Work instructions:
From the listing below, pull out every line where the string "computer" appears.

Available data:

------------------------

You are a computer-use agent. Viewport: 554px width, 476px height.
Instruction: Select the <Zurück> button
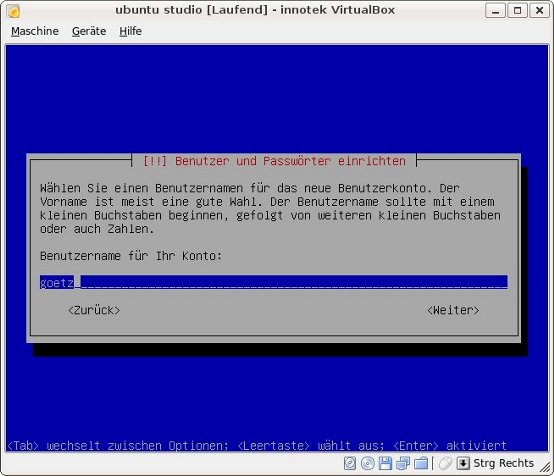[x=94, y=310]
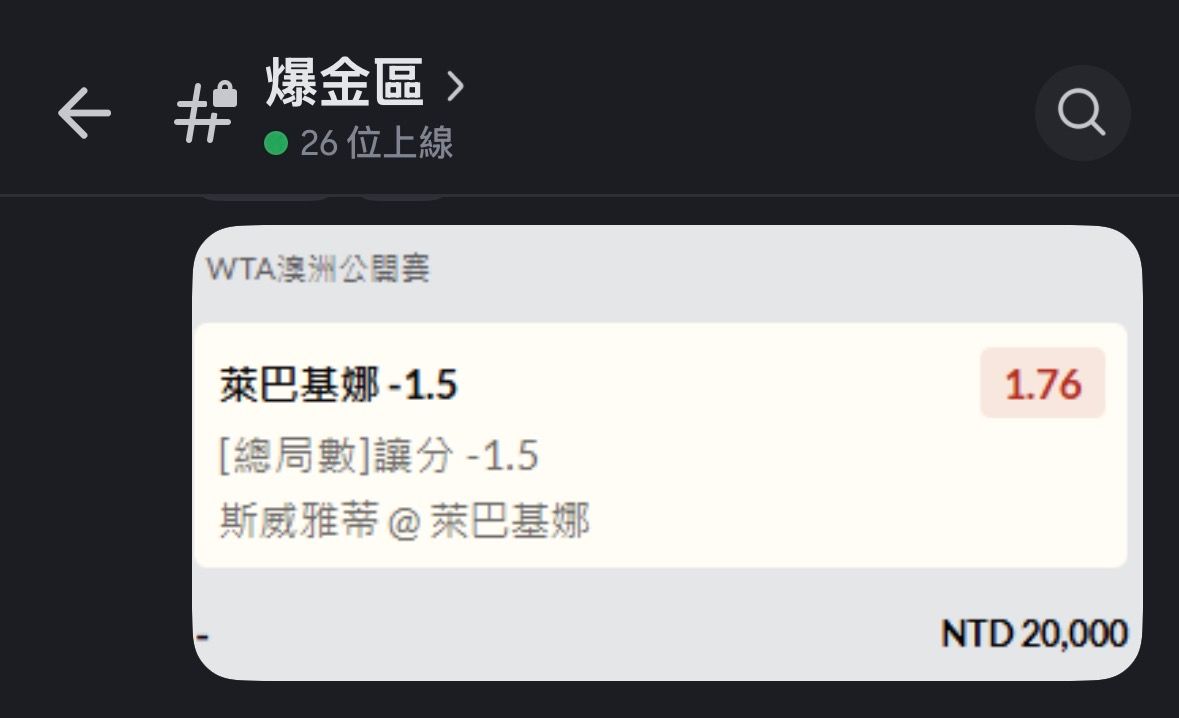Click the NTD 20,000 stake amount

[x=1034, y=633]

------------------------

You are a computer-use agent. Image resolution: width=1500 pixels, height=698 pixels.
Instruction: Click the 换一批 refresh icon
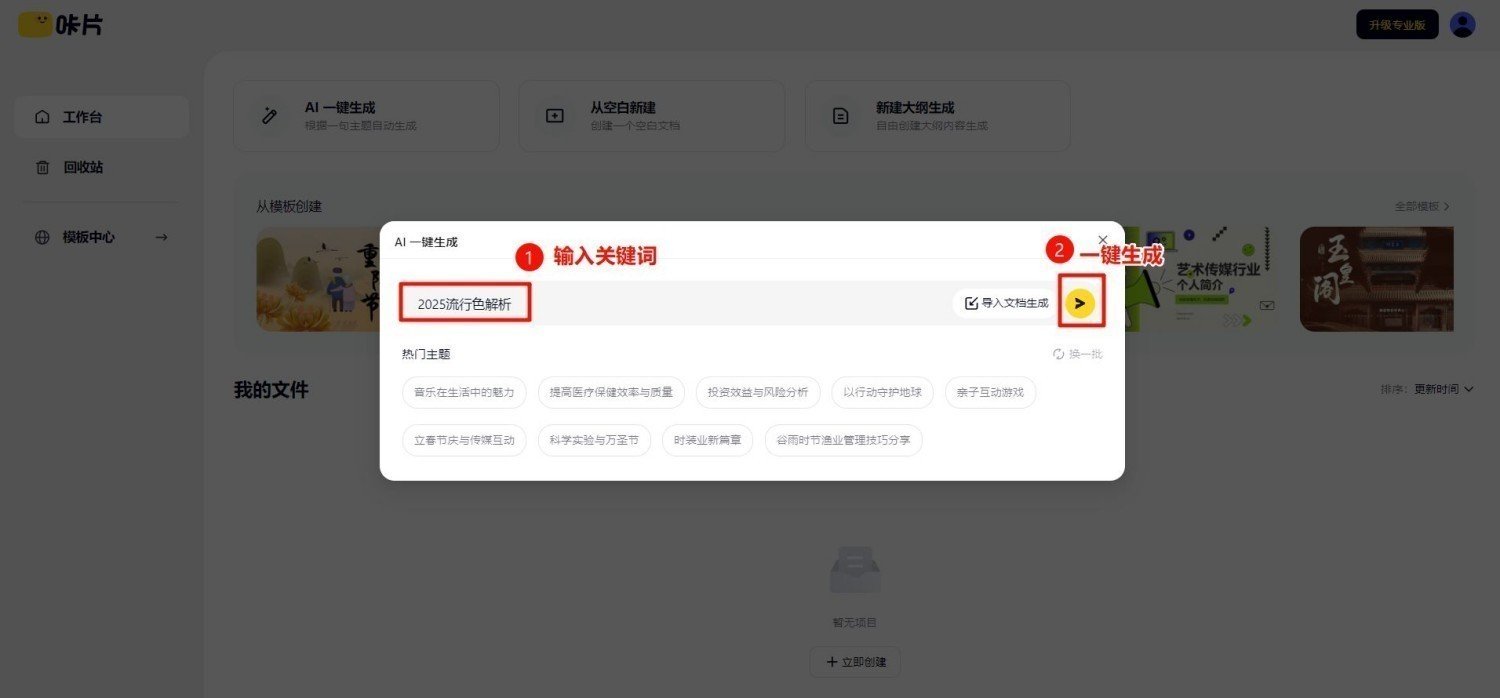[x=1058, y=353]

------------------------

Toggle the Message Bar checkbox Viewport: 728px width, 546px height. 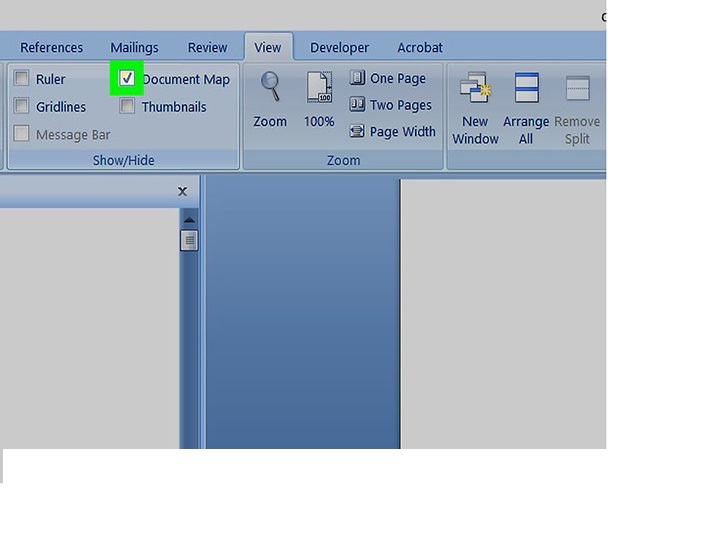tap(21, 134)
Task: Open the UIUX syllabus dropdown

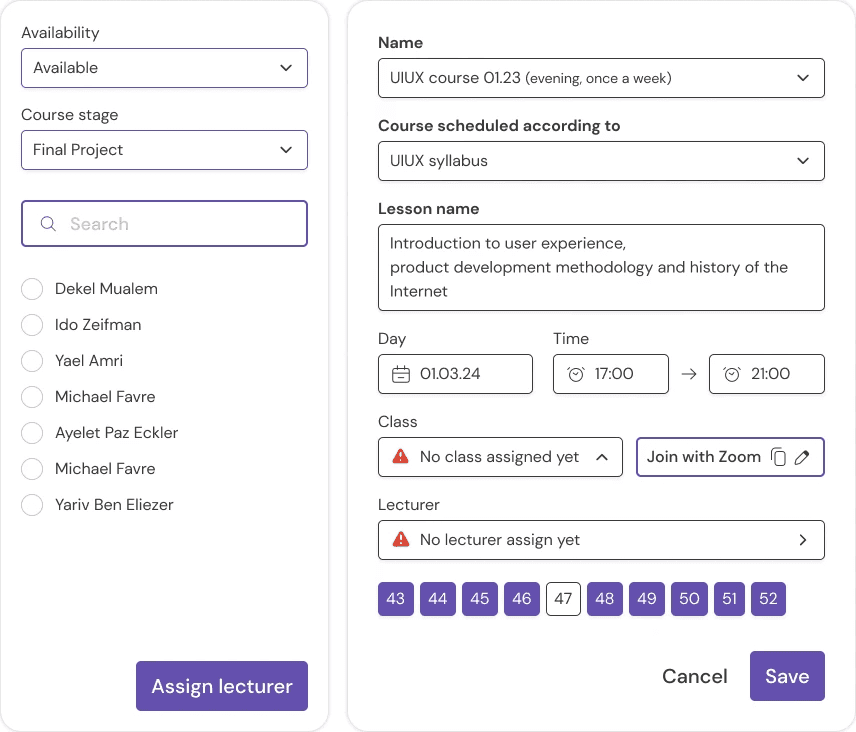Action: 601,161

------------------------

Task solution:
You are a computer-use agent. Viewport: 554px width, 476px height.
You are a computer-use agent. Image resolution: width=1500 pixels, height=698 pixels.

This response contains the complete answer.